WASHINGTON — While other major government initiatives have been delayed or shelved due to the pandemic, the Federal Reserve says it has made substantial headway in the past year constructing the real-time payments system FedNow, and is now more optimistic about when it will launch.
After predicting the service's core clearing and settlement functions would
Kenneth Montgomery, first vice president and chief operating officer at the Federal Reserve Bank of Boston, said in an interview that the Fed has reached important benchmarks on building a clearing and settlement engine, improving security, coordinating with the private sector and working toward having interoperability with other real-time payments networks.
"In the 15 months we’ve been at this, we have made considerable progress and achievements in terms of getting the product to market, and all during a pandemic," Montgomery said.
Of course, the work on FedNow comes amid much criticism that the U.S. should have already adopted a standardized faster payments system years ago. The Fed's effort trails the development of the private sector's RTP network, operated by The Clearing House since 2017.
FedNow is the Fed’s “top program priority,” a status that has afforded the project the resources needed to advance the timeline, said Montgomery.
“We're taking this milestone-based approach, and as we started to forecast the progress that we're making, we were seeing that we're moving along at a very good pace,” he said.

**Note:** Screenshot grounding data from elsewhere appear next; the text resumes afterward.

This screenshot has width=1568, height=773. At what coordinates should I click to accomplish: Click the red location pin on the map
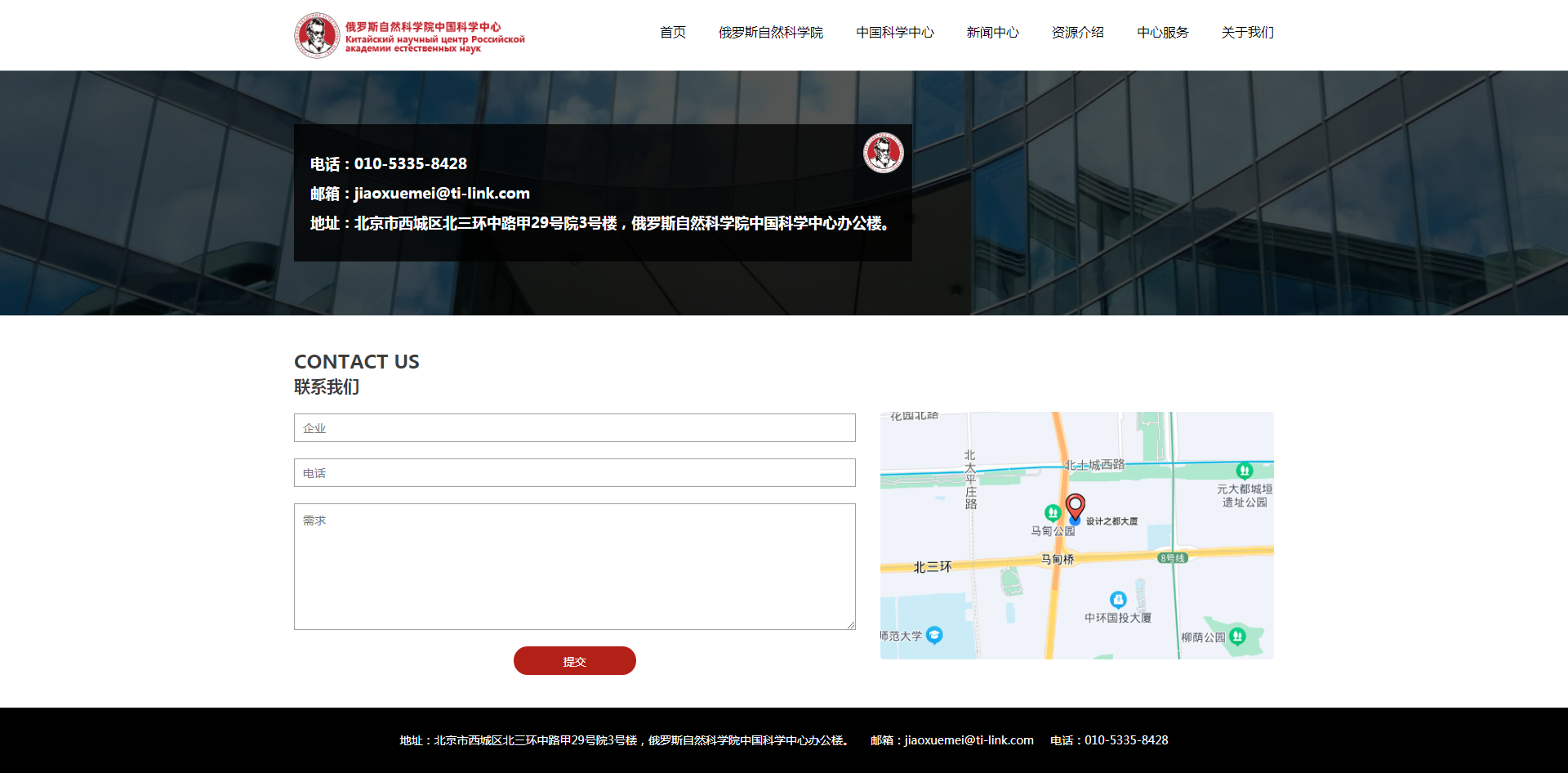[1076, 507]
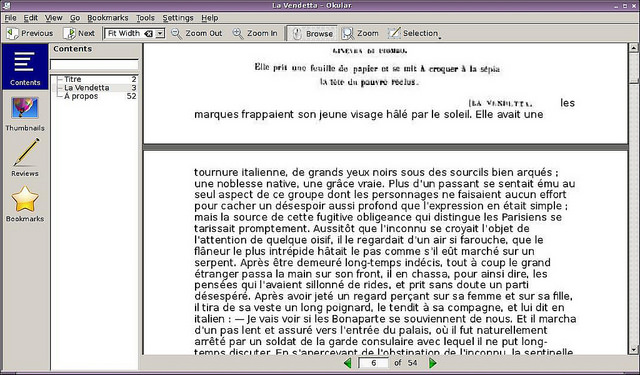
Task: Zoom Out using magnifier icon
Action: [196, 33]
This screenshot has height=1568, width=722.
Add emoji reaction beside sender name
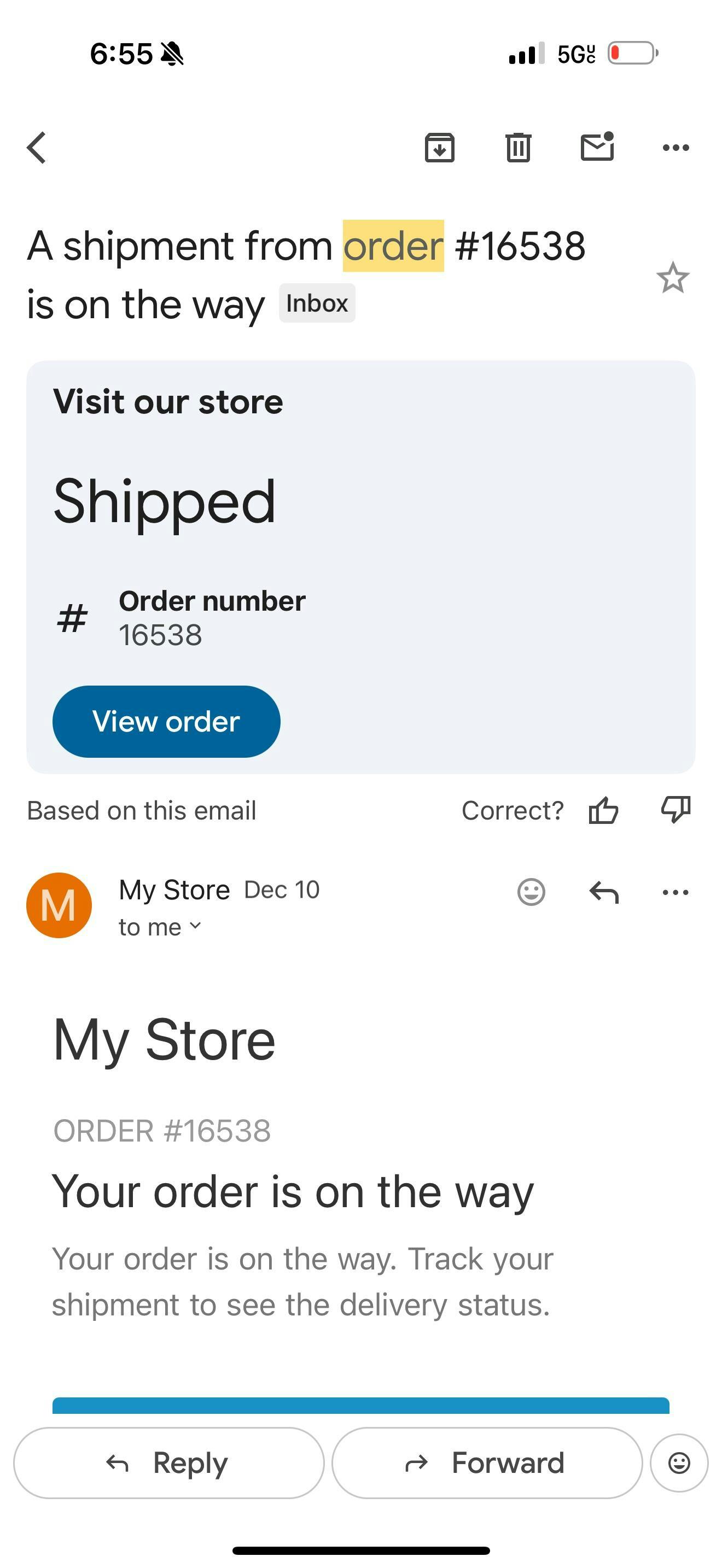click(531, 892)

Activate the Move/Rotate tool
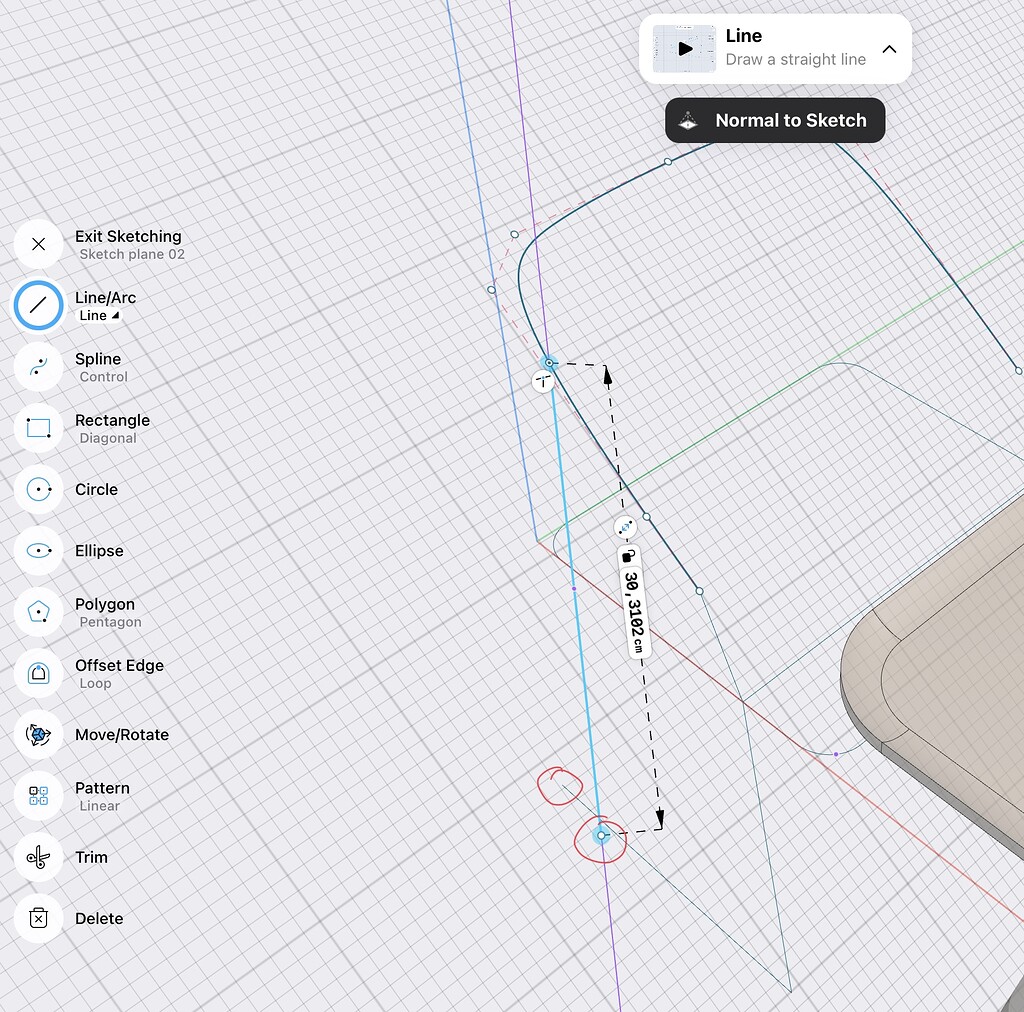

The Fed announced in 2019 it had decided to enter the real-time-payments business, after years of uncertainty about whether the central bank would develop its own network or instead leave it to the private sector.
When FedNow comes online, any financial institution with an account at one of the Fed’s regional banks will be able to use the service to process payments 24 hours a day year round.
The central bank has long been criticized for not moving fast enough, with many arguing that other countries have been able to build real-time payments systems much quicker and that the Fed risks leaving behind individuals who can’t afford delays in payment processing.
But Montgomery argued that the magnitude of FedNow has made the project a complicated one.
“It's not just a matter of developing a core clearing and settlement engine. It really is having the resiliency, the security, the integration with back-end systems and then the ability to service 10,000 financial institutions across the United States,” he said. “If I compare us to other central banks, if I compare us to other instant payment providers globally, nobody has the scale and reach that FedNow has to achieve.”
And yet, Montgomery said, the pandemic has intensified the need for programs like FedNow to be available for consumers.
"The pandemic ... moved everybody to [being] more digital," he said.
For distributing economic stimulus payments to consumers, Montgomery added, the automated clearing house system "did its job."
"But certainly you can see the use case where if we had instant payments, those payments could have been in people’s bank accounts, and the money available right away for them to use," he said.
Just last week, FedNow announced the 110 organizations selected to participate in the project’s pilot program, which will offer the Fed an opportunity to engage with the industry and gather feedback, Montgomery said. And in the first quarter of this year, FedNow plans to finalize its ISO specifications, an international standard for payments messaging.
Those specifications will “be important for financial institutions, processors and others to understand how to interface and send messages on the system,” Montgomery said.
An important goal for FedNow is to achieve seamless operation alongside other real-time systems in the U.S.
“I think by using the ISO standards, that really becomes the foundation by which we can have interoperability" between payments systems, Montgomery said.
As part of that effort, the Fed is working with The Clearing House to coordinate how the organizations are implementing the ISO standards and identifying where the two parties might be able to reconcile any differences.
However, the Fed has not committed to making FedNow interoperable with other systems by its launch date, conceding that such a process could take longer.
“Our approach is to take a textbook implementation of ISO, so we're going to adhere to the standard very clearly, and then as we look at how we interoperate with others, we'll see what opportunities do we have to make the changes necessary within that standards framework for interoperability,” Montgomery said.
Cross-border payment capabilities may also be a feature that FedNow adopts in the future, after the initial launch, he added.
Before its launch, FedNow will also need to devise a pricing structure, which will need to ensure that the service can recover the network’s development costs. The Fed does not yet have an estimate for the ultimate cost of the system, Montgomery said.
“We do have to recover our costs over the long run, so our pricing strategy will take that into consideration as we move that forward,” he said.
But despite the decisions that have yet to be finalized, financial institutions looking to adopt a real-time settlement service through FedNow should already be preparing for the launch, Montgomery said.
"Institutions ... have to understand what it’s going to take for them to cut over and what is the time frame for that," he said.